### EXERCISE
Edit the records below by replacing "center point" with "midpoint" wherever it occurs, and leave everything else unchanged.

### DATASET EXTRACT
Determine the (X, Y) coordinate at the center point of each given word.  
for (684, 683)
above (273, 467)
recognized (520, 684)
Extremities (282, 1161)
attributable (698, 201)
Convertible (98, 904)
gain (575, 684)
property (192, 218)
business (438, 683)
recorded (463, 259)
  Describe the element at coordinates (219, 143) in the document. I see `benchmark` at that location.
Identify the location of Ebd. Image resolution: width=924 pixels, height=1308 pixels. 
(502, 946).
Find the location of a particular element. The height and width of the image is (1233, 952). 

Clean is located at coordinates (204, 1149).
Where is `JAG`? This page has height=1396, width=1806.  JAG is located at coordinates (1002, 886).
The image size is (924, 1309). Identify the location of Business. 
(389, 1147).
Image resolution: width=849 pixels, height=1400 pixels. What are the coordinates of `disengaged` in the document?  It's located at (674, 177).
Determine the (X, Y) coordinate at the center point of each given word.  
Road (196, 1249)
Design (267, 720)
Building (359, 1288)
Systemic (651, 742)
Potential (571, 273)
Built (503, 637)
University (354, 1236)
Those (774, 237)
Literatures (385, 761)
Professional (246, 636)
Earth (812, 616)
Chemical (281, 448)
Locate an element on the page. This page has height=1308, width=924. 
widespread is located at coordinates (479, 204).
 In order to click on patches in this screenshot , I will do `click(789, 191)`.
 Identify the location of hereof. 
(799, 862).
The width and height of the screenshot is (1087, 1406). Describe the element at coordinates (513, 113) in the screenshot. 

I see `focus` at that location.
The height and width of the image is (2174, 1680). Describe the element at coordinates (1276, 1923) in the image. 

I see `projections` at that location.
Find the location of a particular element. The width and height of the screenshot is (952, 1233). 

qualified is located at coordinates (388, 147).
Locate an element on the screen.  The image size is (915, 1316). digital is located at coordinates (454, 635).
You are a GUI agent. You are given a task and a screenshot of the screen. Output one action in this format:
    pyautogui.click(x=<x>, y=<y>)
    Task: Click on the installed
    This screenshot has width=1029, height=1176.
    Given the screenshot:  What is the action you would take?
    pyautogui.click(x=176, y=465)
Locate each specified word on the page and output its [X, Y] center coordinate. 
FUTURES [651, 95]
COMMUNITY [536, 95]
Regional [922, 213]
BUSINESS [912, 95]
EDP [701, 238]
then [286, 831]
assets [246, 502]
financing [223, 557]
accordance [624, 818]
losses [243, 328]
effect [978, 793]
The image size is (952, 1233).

### TASK SOLUTION
Determine the (X, Y) coordinate at the midpoint of each given word.  
for (684, 683)
above (273, 467)
recognized (520, 684)
Extremities (282, 1161)
attributable (698, 201)
Convertible (98, 904)
gain (575, 684)
property (192, 218)
business (438, 683)
recorded (463, 259)
  Describe the element at coordinates (219, 143) in the document. I see `benchmark` at that location.
Identify the location of Ebd. Image resolution: width=924 pixels, height=1308 pixels. 
(502, 946).
Find the location of a particular element. The height and width of the image is (1233, 952). 

Clean is located at coordinates (204, 1149).
Where is `JAG`? This page has height=1396, width=1806.  JAG is located at coordinates (1002, 886).
The image size is (924, 1309). Identify the location of Business. 
(389, 1147).
Image resolution: width=849 pixels, height=1400 pixels. What are the coordinates of `disengaged` in the document?  It's located at (674, 177).
Determine the (X, Y) coordinate at the midpoint of each given word.  
Road (196, 1249)
Design (267, 720)
Building (359, 1288)
Systemic (651, 742)
Potential (571, 273)
Built (503, 637)
University (354, 1236)
Those (774, 237)
Literatures (385, 761)
Professional (246, 636)
Earth (812, 616)
Chemical (281, 448)
Locate an element on the page. This page has height=1308, width=924. 
widespread is located at coordinates (479, 204).
 In order to click on patches in this screenshot , I will do `click(789, 191)`.
 Identify the location of hereof. 
(799, 862).
The width and height of the screenshot is (1087, 1406). Describe the element at coordinates (513, 113) in the screenshot. 

I see `focus` at that location.
The height and width of the image is (2174, 1680). Describe the element at coordinates (1276, 1923) in the image. 

I see `projections` at that location.
Find the location of a particular element. The width and height of the screenshot is (952, 1233). 

qualified is located at coordinates (388, 147).
Locate an element on the screen.  The image size is (915, 1316). digital is located at coordinates (454, 635).
You are a GUI agent. You are given a task and a screenshot of the screen. Output one action in this format:
    pyautogui.click(x=<x>, y=<y>)
    Task: Click on the installed
    This screenshot has width=1029, height=1176.
    Given the screenshot:  What is the action you would take?
    pyautogui.click(x=176, y=465)
Locate each specified word on the page and output its [X, Y] center coordinate. 
FUTURES [651, 95]
COMMUNITY [536, 95]
Regional [922, 213]
BUSINESS [912, 95]
EDP [701, 238]
then [286, 831]
assets [246, 502]
financing [223, 557]
accordance [624, 818]
losses [243, 328]
effect [978, 793]
The image size is (952, 1233).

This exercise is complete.